◆ **DATASET ROWS**:

--- Start ---

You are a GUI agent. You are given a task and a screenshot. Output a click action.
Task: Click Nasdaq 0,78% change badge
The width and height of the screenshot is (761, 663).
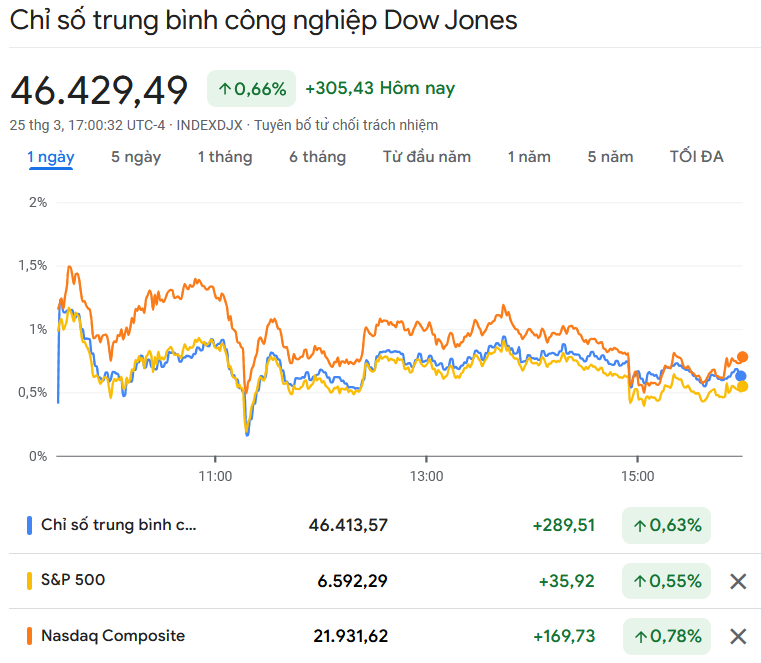click(666, 636)
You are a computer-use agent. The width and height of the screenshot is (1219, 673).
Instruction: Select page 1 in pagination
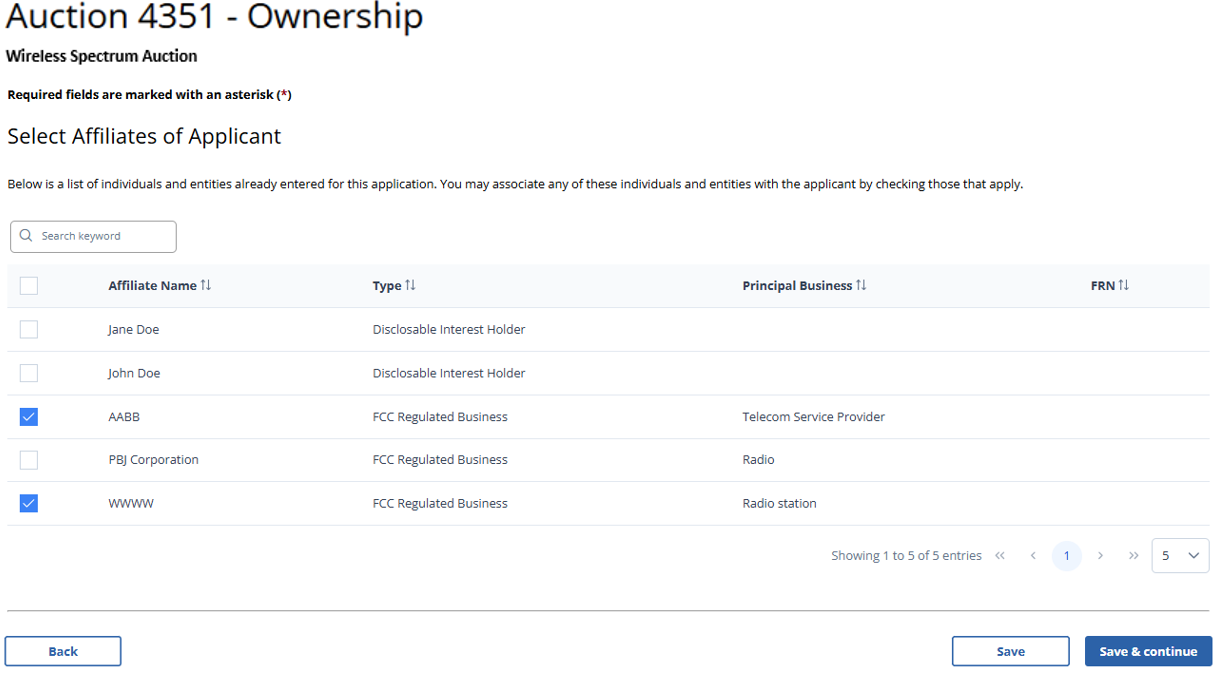[1067, 556]
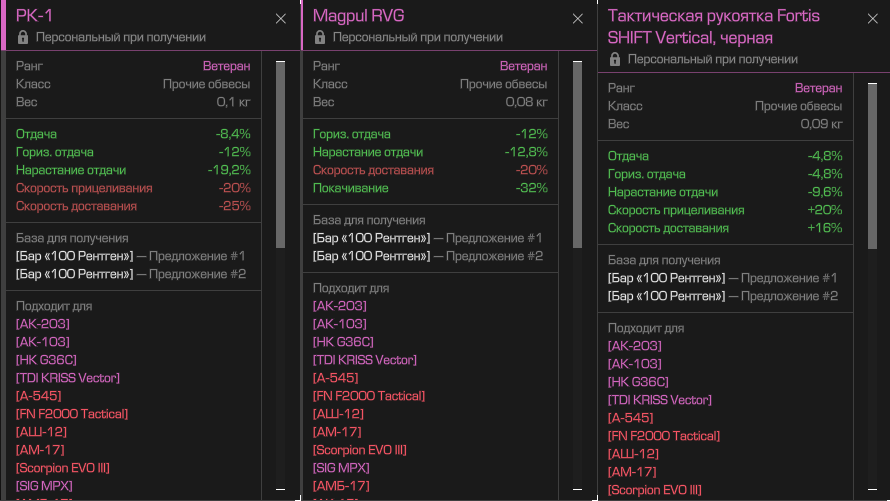
Task: Click [HK G36C] in Fortis compatibility list
Action: click(638, 382)
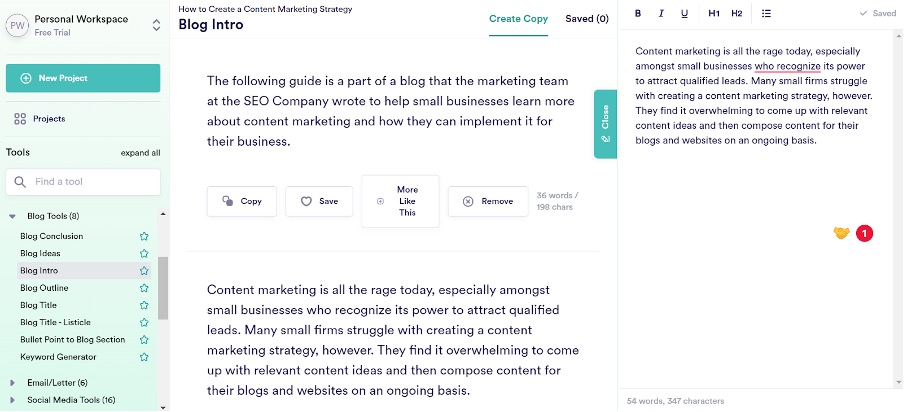Favorite the Blog Conclusion tool star

(x=145, y=237)
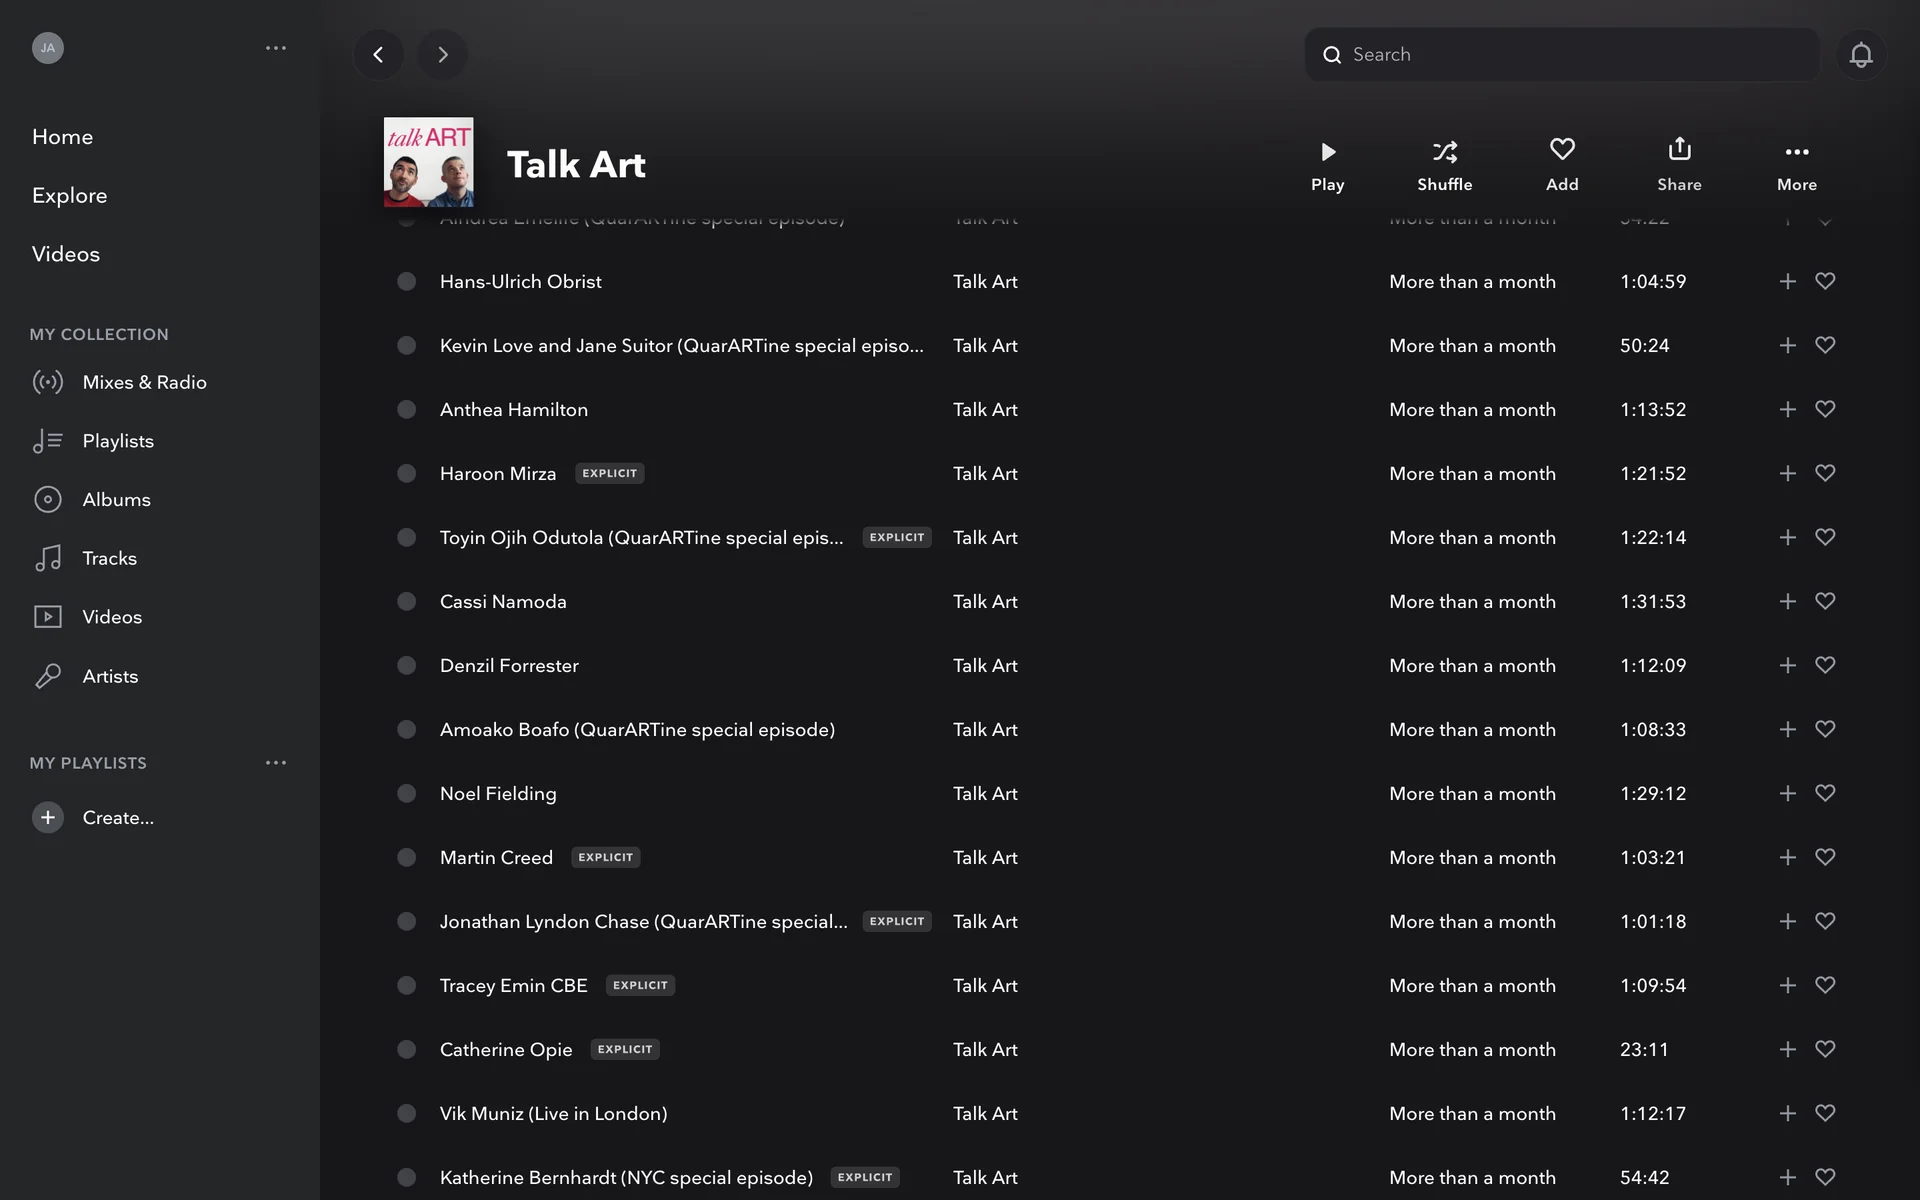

--- End ---

◆ **WHAT THE EXERCISE ASKS**:
Please rewrite the lines above, swapping every "screenshot" for "screen capture" and keeping everything else the same. Leave the pictures out of your version.

◆ **WORKED ANSWER**:
You are a GUI agent. You are given a task and a screen capture. Output a click action.
Task: Click Nasdaq 0,78% change badge
The width and height of the screen capture is (761, 663).
click(666, 636)
You are a computer-use agent. The width and height of the screen capture is (1219, 673).
Instruction: Select page 1 in pagination
[1067, 556]
Task: Click [HK G36C] in Fortis compatibility list
Action: click(638, 382)
Favorite the Blog Conclusion tool star

(x=145, y=237)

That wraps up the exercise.